Сергей Урсуляк: Вектор я могу определить – все равно вверх

В октябре этого года на экраны вышел фильм Сергея Урсуляка «Жизнь и судьба» по одноименному роману Василия Гроссмана. Роман в советские годы был запрещен, он увидел свет только в 1988 году. Сюжет разворачивается в 1942–1943 годы, в период обороны Сталинграда.

Чем и ради чего живут герои произведения? Есть ли в экранизации концептуальные моменты, которых не было в книге? Что нового может открыть этот фильм современному зрителю? Об этом и многом другом — в интервью с режиссером картины.

Сергей Урсуляк. Фото: РИА Новости


Сергей Урсуляк. Фото: РИА Новости


— Роман Василия Гроссмана — это густое переплетение глобальных тем, ключевых для понимания русской истории ХХ века: сталинские лагеря, жизнь человека в тоталитарном государстве, Бабий Яр, тема «страха»…Вы отказались от двух генеральных тем романа — темы лагерей и Холокоста — из композиционных соображений или по каким-то другим причинам?

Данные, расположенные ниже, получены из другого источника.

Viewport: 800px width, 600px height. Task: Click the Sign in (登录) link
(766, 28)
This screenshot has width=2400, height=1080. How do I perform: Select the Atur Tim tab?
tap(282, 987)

— Из чисто композиционных. На нас никто не давил. Тему Холокоста мы все-таки оставили, она заявлена, конечно, не так ярко, как в романе. Но немецкий и сталинский лагерь мы убрали просто потому, что я не представлял себе как это строить, чем наполнять. Но повторяю: нам никто ничего не запрещал и никто не мешал. Я работал в атмосфере абсолютной свободы. Единственное сомнение, которое возникало у телеканала — как это будет воспринимать зритель. Я им отдал готовую вещь, в которую не было внесено ни одной поправки. Для меня были важны те темы, которые есть в фильме.


Я не хотел показывать Сталина, потому что я не верю ни одному Сталину, которого видел на экране. Я хотел, чтобы то, что я делаю, было максимально достоверным. Больше всего я боялся того, что новизна этого разговора потеряна. Почему я разошелся со многими критиками в трактовках романа? Когда они прочли Гроссмана в 1989 году, то их поразила смелость высказывания: «фашизм и коммунизм — это одно и то же», это казалось главным, а не нравственные поиски героя. И отсутствие этой идеи в фильме сейчас дало возможность им перечеркнуть экранизацию вообще. Хотя на самом деле смыслы Гроссмана гораздо глубже, они менее публицистичны.

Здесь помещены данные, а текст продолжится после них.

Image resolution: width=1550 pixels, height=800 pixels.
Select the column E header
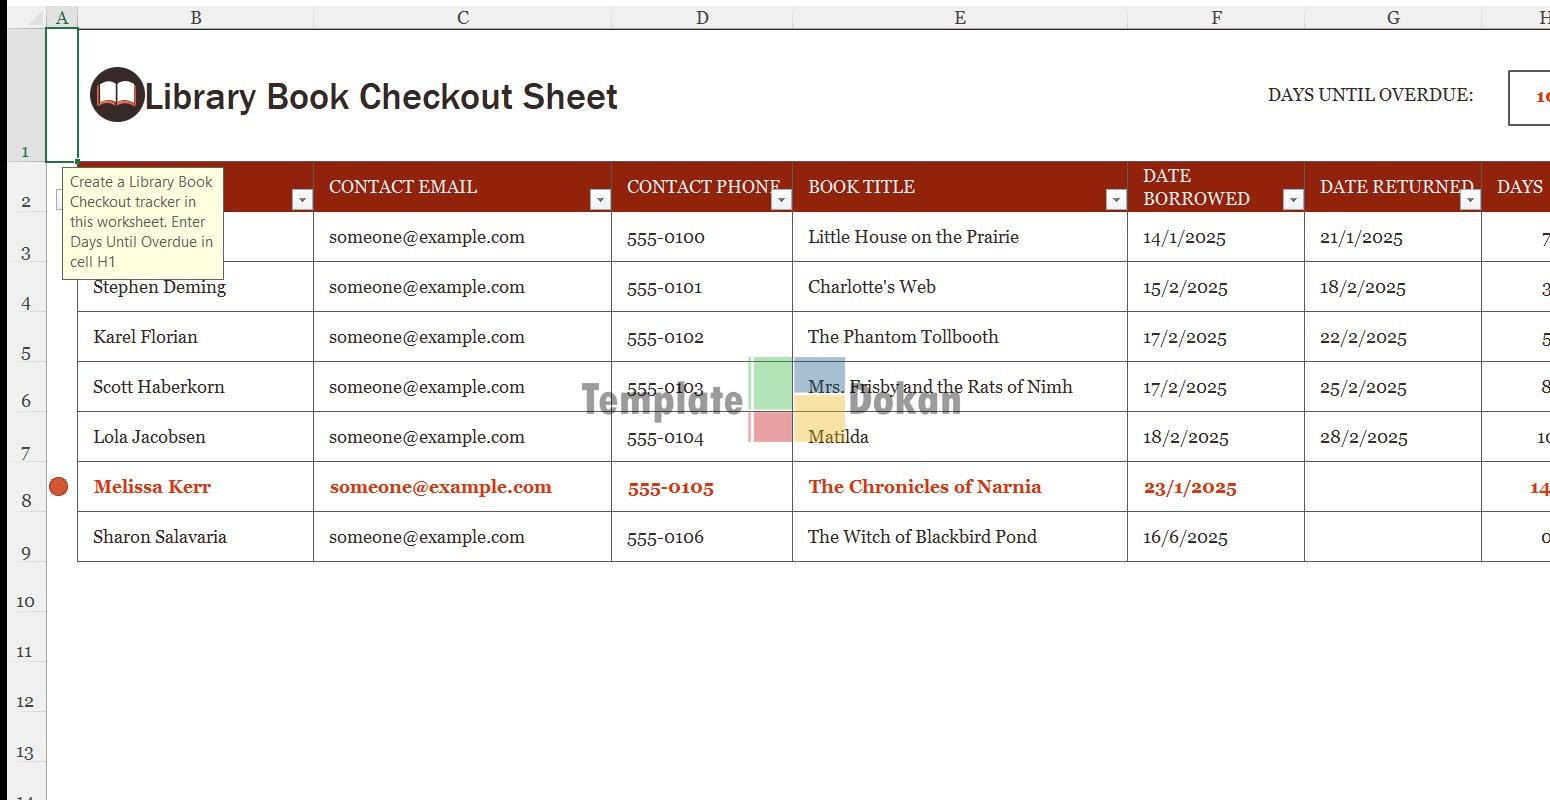959,17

На чем строить фильм? Строить можно только на одном: я смотрю на этих людей, я их люблю, и мне их очень жалко, жалко до слез. Вот тогда это будет новым, потому что новым сегодня может быть только эмоция, которая рождается у зрителя. Людей, которые видят каждый день по телевизору смерти, захваты в новостях и в кино, не удивишь, не поразишь натурализмом. У нас уже мозоль на этом месте, только осторожно счищая эту мозоль, можно чего-то добиться.


— К сожалению, многие авторы современного кино считают, что на зрителя можно воздействовать только методом «шоковой терапии».


— Я считаю, что этот метод сейчас не работает. Мне кажется важной традиция отечественного русского или советского кино, оставляющего надежду, и я всего-навсего продолжатель традиции.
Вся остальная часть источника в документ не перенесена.